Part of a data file
□ □ □ □ □

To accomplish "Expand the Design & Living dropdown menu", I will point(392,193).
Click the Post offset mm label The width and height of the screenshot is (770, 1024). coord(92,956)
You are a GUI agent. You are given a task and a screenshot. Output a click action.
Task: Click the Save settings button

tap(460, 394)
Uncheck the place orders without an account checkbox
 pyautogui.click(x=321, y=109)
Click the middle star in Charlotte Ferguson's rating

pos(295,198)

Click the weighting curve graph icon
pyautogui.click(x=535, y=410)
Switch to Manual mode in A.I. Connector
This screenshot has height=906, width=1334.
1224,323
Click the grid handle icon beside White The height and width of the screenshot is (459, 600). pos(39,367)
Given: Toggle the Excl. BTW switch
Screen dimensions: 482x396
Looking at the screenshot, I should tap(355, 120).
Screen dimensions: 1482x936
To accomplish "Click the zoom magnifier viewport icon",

□ □ □ □ □

◆ **Goal**: Repeat every row above word for word, with nothing changed or left out.

◆ **Reply**:
To accomplish "Expand the Design & Living dropdown menu", I will point(392,193).
Click the Post offset mm label The width and height of the screenshot is (770, 1024). coord(92,956)
You are a GUI agent. You are given a task and a screenshot. Output a click action.
Task: Click the Save settings button

tap(460, 394)
Uncheck the place orders without an account checkbox
 pyautogui.click(x=321, y=109)
Click the middle star in Charlotte Ferguson's rating

pos(295,198)

Click the weighting curve graph icon
pyautogui.click(x=535, y=410)
Switch to Manual mode in A.I. Connector
This screenshot has height=906, width=1334.
1224,323
Click the grid handle icon beside White The height and width of the screenshot is (459, 600). pos(39,367)
Given: Toggle the Excl. BTW switch
Screen dimensions: 482x396
Looking at the screenshot, I should tap(355, 120).
Screen dimensions: 1482x936
To accomplish "Click the zoom magnifier viewport icon",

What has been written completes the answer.